К середине XVI в. относится еще один общежительный устав. История возникновения его такова: прп. Герасим Болдинский († 1554), основавший четыре обители в Смоленской земле, собрал однажды монахов своего Троицкого Болдинского монастыря и настоятелей трех других обителей и велел одному из иноков под диктовку записать его воспоминания о собственной иноческой жизни. Он добавил к этому еще «Завещание», где говорится о необходимости сохранять общежитие в основанных им монастырях [610]. В этом уставе не отражены индивидуальные особенности аскетических воззрений Герасима, он содержит лишь общие основания общежития. Интересен раздел, касающийся настоятеля монастыря. Герасим подчеркивает, что братия должна во всем следовать воле игумена, но если игумен сам нарушает устав, то братия монастыря может направить к нему депутацию из самых почтенных, выделяющихся строгостью жизни монахов, чтобы указать ему, в духе любви и смирения, на его ошибки или злоупотребления. Кроме того, Герасим требует от монахов, чтобы они всегда оставались в одном монастыре, а не переходили из обители в обитель.

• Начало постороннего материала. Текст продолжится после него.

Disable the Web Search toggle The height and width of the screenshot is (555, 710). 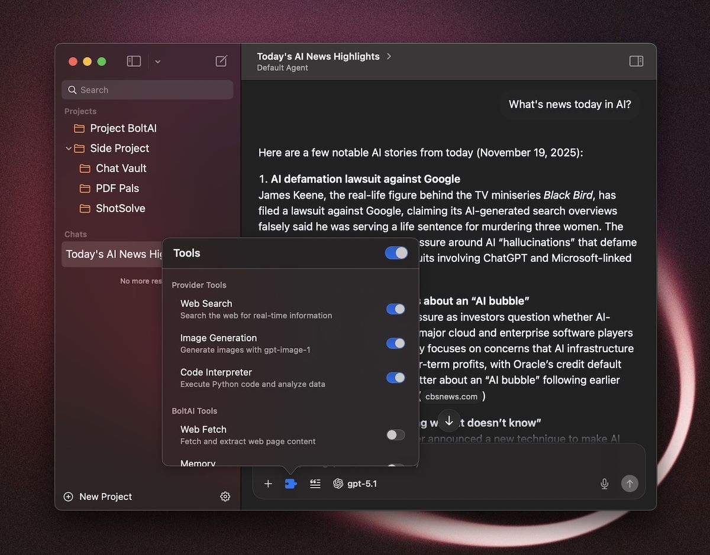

Все эти монастырские уставы обязаны своим возникновением личному почину отдельных подвижников. В сущности, все они появились потому, что подвижники стремились с их помощью устроить внутреннюю монастырскую жизнь в основанных ими обителях так, чтобы она наилучшим образом соответствовала их аскетическим идеалам; эти уставы должны были также способствовать тому, чтобы заведенный порядок сохранялся как можно дольше и после их кончины первоначальника монастыря. Выше мы уже говорили о том, сколь важен был личный авторитет основателя обители и как почитали его после преставления. Хотя все эти уставы–завещания, написанные для современников составителя и для будущих поколений иноков, имеют явные агиографические черты, все же они очень сильно окрашены местным колоритом. Поэтому исключалась возможность подражания им или применения устава одной обители в другом монастыре, особенно если учесть предубеждение древнерусских монахов против писанных, подробно все регламентирующих уставов. Этим и объясняется удивительное разнообразие в устройстве внутренней жизни в разных монастырях, хотя все эти монастыри могли жить по общежительному уставу, а также то различие, которое наблюдается в строе монастырского быта в одном и том же монастыре в разные эпохи, в зависимости от того, сколь много времени прошло после кончины основателя обители или того или иного настоятеля, обладавшего сильной волей и большим даром духовного окормления. Все эти уставы больше связаны с историей отдельных обителей и с нравственным богословием Древней Руси, чем с общей историей древнерусского монашества. Хотя все они возникли в течение одного полустолетия — «Предание» Нила в конце XV в., а «Завещание» Герасима незадолго до 1554 г., — все же влияние их не было особенно большим, и никакой реформы монастырской жизни они не вызвали. Такой устав делал более притягательным духовный образ его составителя, но действенным и плодотворным он оставался недолго. Единственное, что характерно для всех этих уставов, за исключением устава Нила Сорского, — предпочтение киновии.